13.5.1. Introduction

This guide describes how you can audit the encryption used for the client and server side connection protected using TLS and SSH.

TLS/SSL and SSH are different protocols judging by the low level technical details, but they serve the same purpose and have similar behavior in terms of cryptographic operations.

They have a similar handshake protocol based on asymmetric cryptography, encrypting the payload/data in motion using symmetric cryptography. Both use similar data integrity mechanisms.

For file transfer protocols based on TLS/SSL, the provided information is:

  • TLS/SSL version (TLS1.2 or TLS1.1)

  • Cipher and HMAC

  • Peer certificate (if any)

For file transfer protocols based on SSH, the provided information is:

* Host Key algorithm
* Key Exchange algorithm
* Cipher and HMAC

SFTPPlus supports only SSH version 2, which is the latest version and the version supported and used by all the other SSH implementations.

13.5.2. Start of connection audit

SFTPPlus will emit events as soon as the connections are made. These events happen at the very same moment when the connection is done. At that point, the TLS or SSH handshake has not yet initiated, hence no cryptography was agreed for that connection.

13.5.3. Start of secure connection audit

All the file transfer protocols will prevent sending any user data before the encryption handshake was not done.

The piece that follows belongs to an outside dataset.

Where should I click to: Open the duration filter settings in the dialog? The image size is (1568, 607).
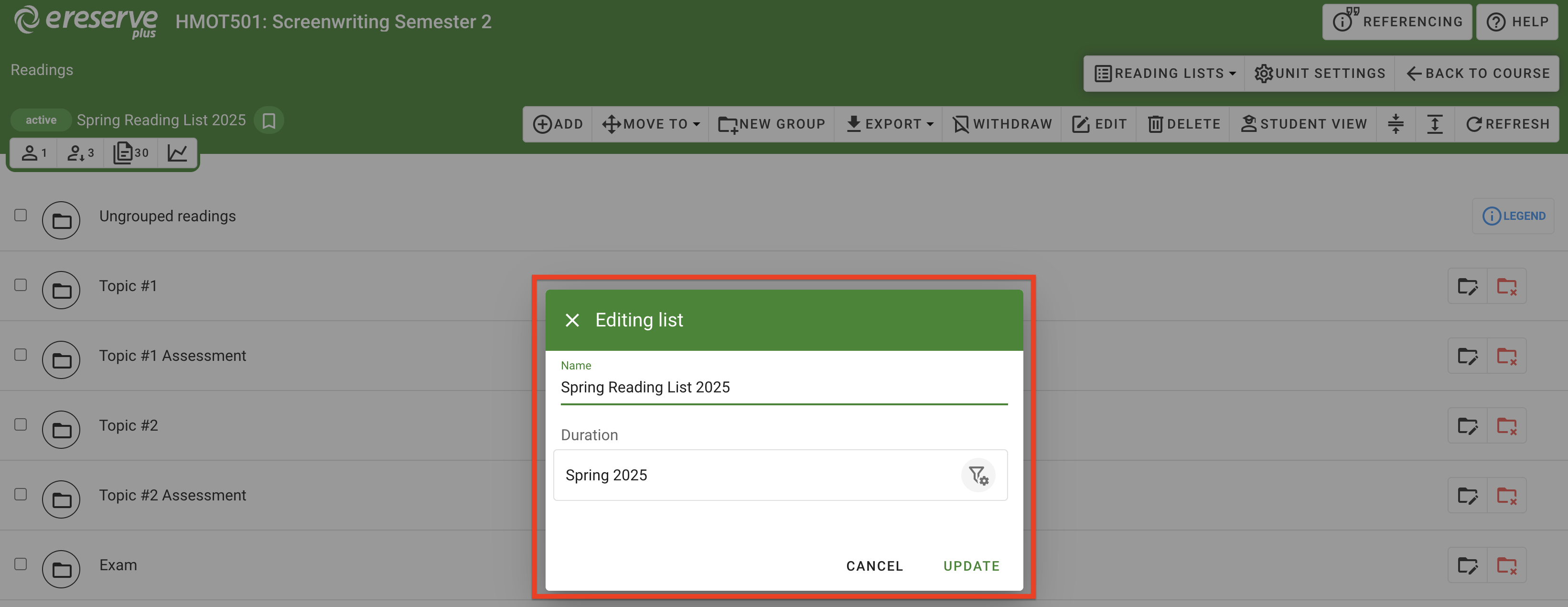pyautogui.click(x=977, y=475)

Username, password, any other credentials and any file transfer data is only sent after the connection is secured.

As soon as the connection is secured, the file transfer protocol will start to send sensitive data. At this point the event will inform the encryption used for the connection.

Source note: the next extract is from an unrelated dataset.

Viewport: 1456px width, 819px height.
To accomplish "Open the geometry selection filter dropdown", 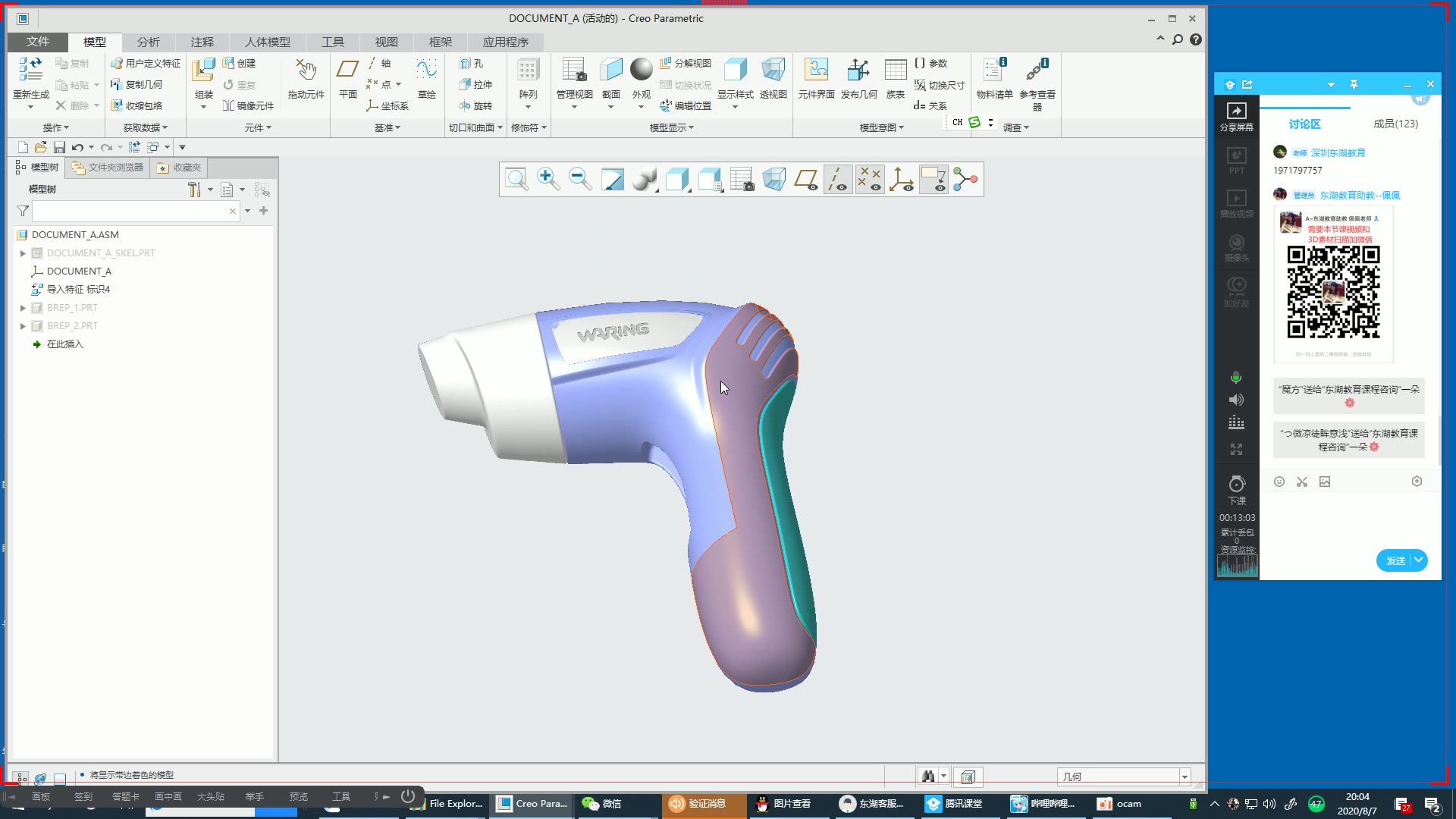I will point(1185,777).
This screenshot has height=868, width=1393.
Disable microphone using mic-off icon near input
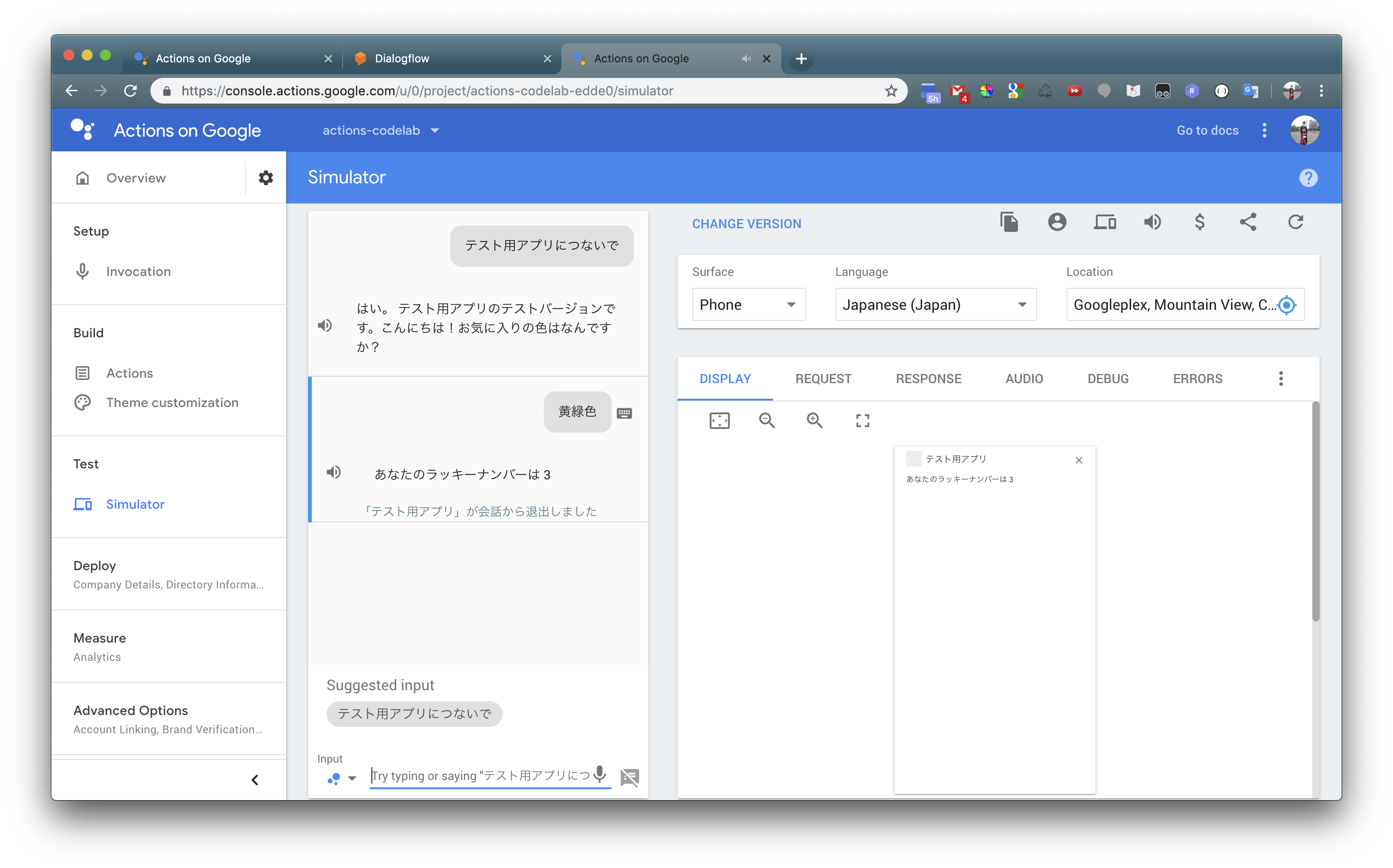click(629, 777)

Here is an example for an Explicit FTPS connection. The first event which signals that connection is made carried no encryption information. Explicit FTPS connections start as clear connection. Th client will request a secure connection before sending username. At this point the connection is secured and SFTPPlus will show the encryption is used by the connection:

10033 2018-02-11 16:38:26 127.0.0.1:32860 New FTP/FTPS client connection made.
10024 2018-02-11 16:38:27 127.0.0.1:32860 Initializing secure command channel.
20137 2019-06-18 09:42:36 127.0.0.1:32860 Account "user" of type "application" from "DEFAULT_GROUP", authenticated as "user" by "Application Accounts" of type "application" using password.
10059 2019-06-18 09:42:36 127.0.0.1:32860 User successfully logged on "C:/Users/John_D" as "/". Command protected using TLSv1.2 ECDHE-RSA-CHACHA20-POLY1305. Client certificate: no certificate

13.5.4. End of connection audit

SFTPPlus will emit events as soon as the connections are closed.

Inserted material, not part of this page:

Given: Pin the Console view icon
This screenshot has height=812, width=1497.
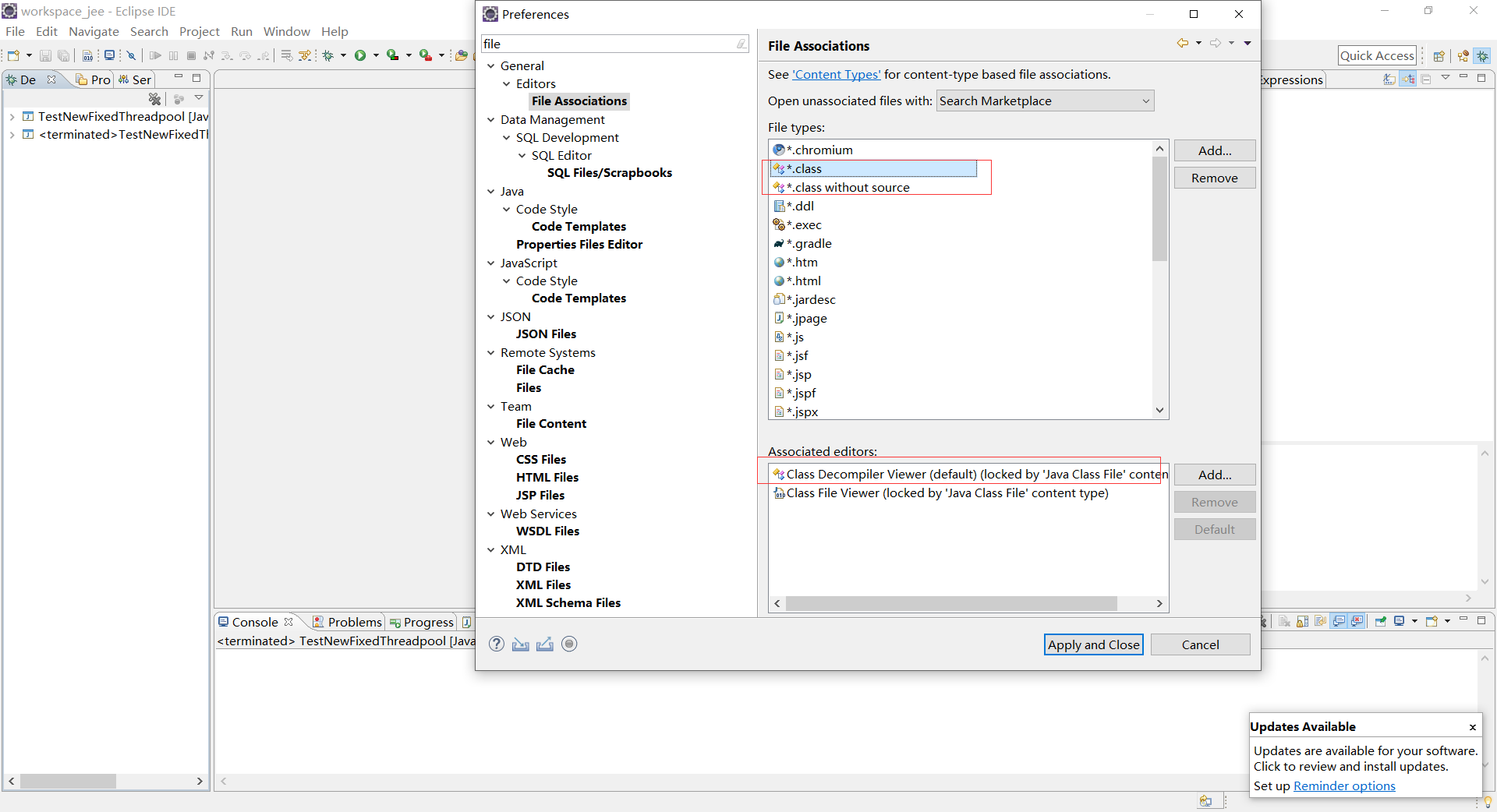Looking at the screenshot, I should click(x=1380, y=621).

Depending on previous setup for the the connection, the emitted event will include information about the ciphers and cryptographic algorithm used to protect the communication of that connection.

A connection might be closed due to failure to agree on a common encryption method or because the peer presented cryptographic credentials which were not trusted. In such cases, the event will not have any information about the encryption, as there was no encryption is used.

For example, when the client is required to provide a certificate, but it does not do so, we can see that TLS 1.2 was used, but None is used for the ciphers since the protocol did not reached cipher negotiation stage:

10042 2018-02-11 16:35:17 127.0.0.1:32832 Connection on the command channel was closed due to an error. Protected using TLSv1.2 None. Client certificate: peer did not return a certificate

In all other cases, when the connection is closed after a successful handshake, the event will include the details of the encryption used.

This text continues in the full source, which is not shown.